++++ Extracted data

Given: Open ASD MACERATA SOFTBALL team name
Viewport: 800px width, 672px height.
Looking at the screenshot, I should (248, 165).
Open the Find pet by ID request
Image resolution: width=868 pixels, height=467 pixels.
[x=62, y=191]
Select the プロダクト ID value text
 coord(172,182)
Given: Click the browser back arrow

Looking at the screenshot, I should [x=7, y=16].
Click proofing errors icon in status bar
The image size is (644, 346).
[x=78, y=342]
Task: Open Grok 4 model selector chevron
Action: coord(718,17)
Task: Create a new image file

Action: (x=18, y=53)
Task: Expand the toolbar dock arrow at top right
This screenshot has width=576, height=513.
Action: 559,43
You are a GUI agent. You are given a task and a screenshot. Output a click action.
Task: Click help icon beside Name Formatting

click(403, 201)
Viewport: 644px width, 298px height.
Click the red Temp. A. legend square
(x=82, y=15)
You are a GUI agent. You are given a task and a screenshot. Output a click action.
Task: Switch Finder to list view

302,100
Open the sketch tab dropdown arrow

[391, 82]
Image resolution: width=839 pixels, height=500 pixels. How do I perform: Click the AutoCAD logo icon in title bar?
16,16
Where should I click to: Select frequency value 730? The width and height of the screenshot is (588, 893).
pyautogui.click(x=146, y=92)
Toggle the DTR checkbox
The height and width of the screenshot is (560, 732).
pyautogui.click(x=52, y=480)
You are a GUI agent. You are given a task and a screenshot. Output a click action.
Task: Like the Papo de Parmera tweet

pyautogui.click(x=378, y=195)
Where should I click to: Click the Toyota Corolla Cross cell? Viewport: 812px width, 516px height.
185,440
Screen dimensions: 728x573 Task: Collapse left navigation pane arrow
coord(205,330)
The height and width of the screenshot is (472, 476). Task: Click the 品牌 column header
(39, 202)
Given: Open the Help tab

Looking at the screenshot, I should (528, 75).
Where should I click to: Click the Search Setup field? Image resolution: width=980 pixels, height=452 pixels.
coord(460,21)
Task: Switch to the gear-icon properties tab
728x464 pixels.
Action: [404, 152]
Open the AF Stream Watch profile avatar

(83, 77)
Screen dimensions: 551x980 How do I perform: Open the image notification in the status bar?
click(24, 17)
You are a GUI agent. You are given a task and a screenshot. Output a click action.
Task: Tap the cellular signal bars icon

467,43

++++++++

» What you should do:
Please repeat the entries above exactly as they read.

» Response to the exercise:
Given: Open ASD MACERATA SOFTBALL team name
Viewport: 800px width, 672px height.
Looking at the screenshot, I should (248, 165).
Open the Find pet by ID request
Image resolution: width=868 pixels, height=467 pixels.
[x=62, y=191]
Select the プロダクト ID value text
 coord(172,182)
Given: Click the browser back arrow

Looking at the screenshot, I should [x=7, y=16].
Click proofing errors icon in status bar
The image size is (644, 346).
[x=78, y=342]
Task: Open Grok 4 model selector chevron
Action: coord(718,17)
Task: Create a new image file

Action: (x=18, y=53)
Task: Expand the toolbar dock arrow at top right
This screenshot has width=576, height=513.
Action: 559,43
You are a GUI agent. You are given a task and a screenshot. Output a click action.
Task: Click help icon beside Name Formatting

click(403, 201)
Viewport: 644px width, 298px height.
Click the red Temp. A. legend square
(x=82, y=15)
You are a GUI agent. You are given a task and a screenshot. Output a click action.
Task: Switch Finder to list view

302,100
Open the sketch tab dropdown arrow

[391, 82]
Image resolution: width=839 pixels, height=500 pixels. How do I perform: Click the AutoCAD logo icon in title bar?
16,16
Where should I click to: Select frequency value 730? The width and height of the screenshot is (588, 893).
pyautogui.click(x=146, y=92)
Toggle the DTR checkbox
The height and width of the screenshot is (560, 732).
pyautogui.click(x=52, y=480)
You are a GUI agent. You are given a task and a screenshot. Output a click action.
Task: Like the Papo de Parmera tweet

pyautogui.click(x=378, y=195)
Where should I click to: Click the Toyota Corolla Cross cell? Viewport: 812px width, 516px height.
185,440
Screen dimensions: 728x573 Task: Collapse left navigation pane arrow
coord(205,330)
The height and width of the screenshot is (472, 476). Task: Click the 品牌 column header
(39, 202)
Given: Open the Help tab

Looking at the screenshot, I should (528, 75).
Where should I click to: Click the Search Setup field? Image resolution: width=980 pixels, height=452 pixels.
coord(460,21)
Task: Switch to the gear-icon properties tab
728x464 pixels.
Action: [404, 152]
Open the AF Stream Watch profile avatar

(83, 77)
Screen dimensions: 551x980 How do I perform: Open the image notification in the status bar?
click(24, 17)
You are a GUI agent. You are given a task and a screenshot. Output a click action.
Task: Tap the cellular signal bars icon

467,43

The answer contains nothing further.